The analysis of CHCAMS cohort.

(A) The representative image of VCAN staining of high and low expression groups and the survival analysis based on VCAN expression. (B) The representative image of CD3G staining of high and low CD3G+ T cells ratio groups and the survival analysis based on CD3G+ T cells ratio. (C) The representative image of C1QB staining of high and low expression group and the survival analysis based on C1QB expression. (D) The representative image of CD68 staining of high and low CD68+ macrophages ratio groups and the survival analysis based on CD68+ macrophages ratio. (E) The representative image of CD8 staining of high and low CD8+ T cells ratio groups and the survival analysis based on CD8+ T cells ratio. (F) The representative image of CD4 staining of high and low CD4+ T cells ratio groups and the survival analysis based on CD4+ T cells ratio. (G) The correlation between VCAN, CD3G+ T cells ration, C1QB and CD68+ macrophages, CD8+ T cells and CD4+ T cells ratio. “×” means no statistical significance. (H–I) GSEA analysis based on the differentially expressed genes between high-risk and low-risk group in GSE53786 and GSE32918. (J) The CD3G+ T cells infiltration varied from colon to testis originating DLBCL in male. (K) The VCAN expression level was different between intra- and extra-lymph node DLBCL.

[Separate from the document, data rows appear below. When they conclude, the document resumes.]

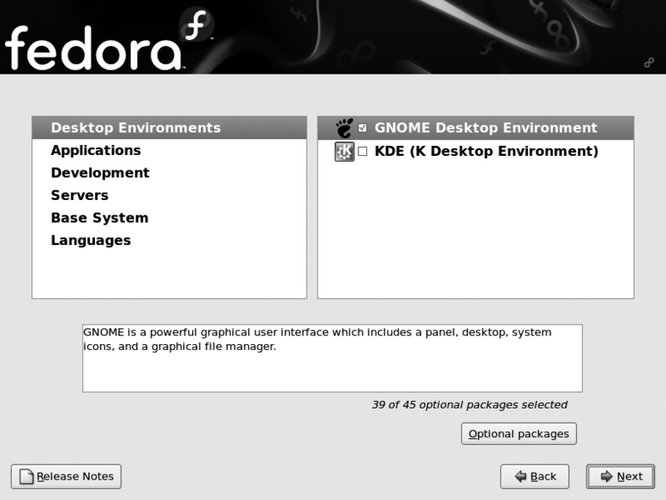Click the KDE gear logo icon
The width and height of the screenshot is (666, 500).
(343, 152)

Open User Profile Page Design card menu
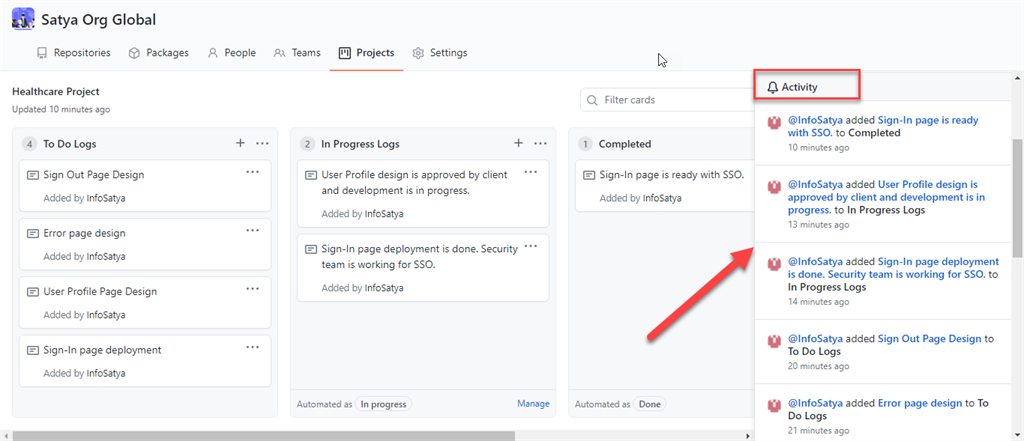point(253,289)
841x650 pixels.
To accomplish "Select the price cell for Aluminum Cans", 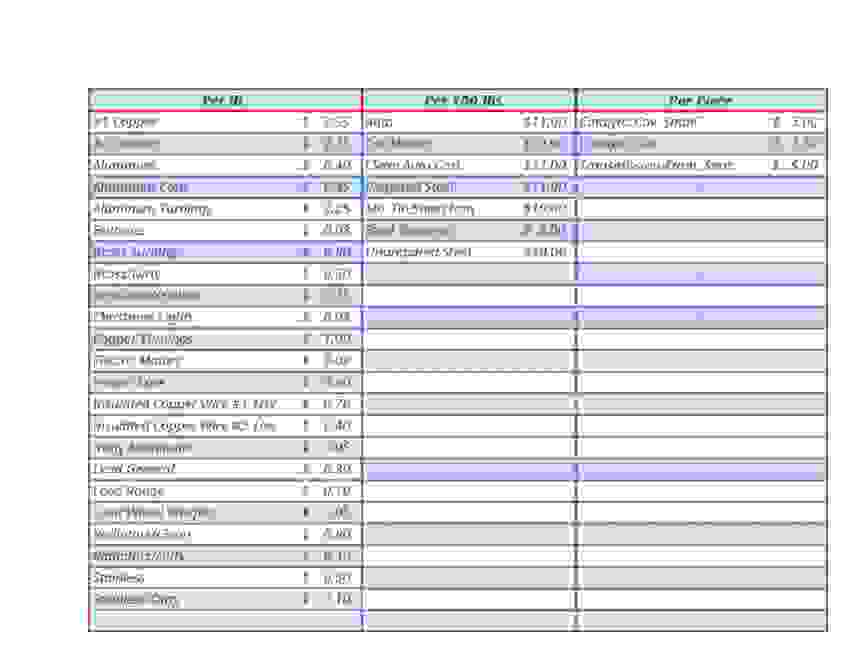I will (336, 187).
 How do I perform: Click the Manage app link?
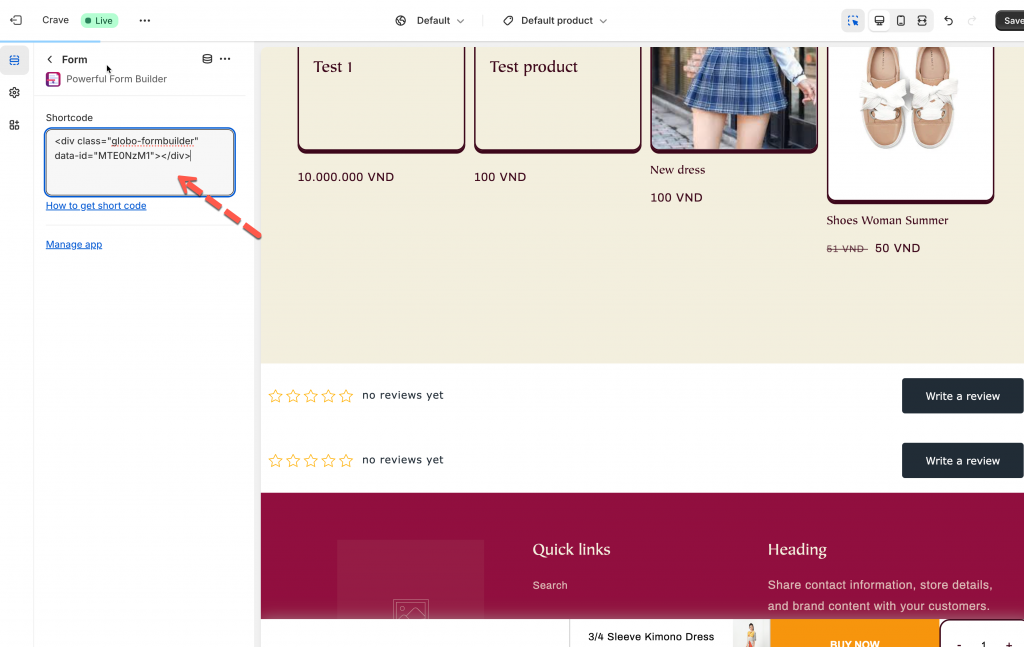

Drug sensitivity prediction revealed therapeutic candidates for high-risk group.

(A) Drug sensitivity prediction results with statistical significance in GSE53786 dataset. (B) Drug sensitivity prediction results with statistical significance in GSE53786 dataset. According to “oncoPredict” algorithm, sensitivity score indicates IC50 of drugs, with higher sensitivity score indicating lower sensitivity.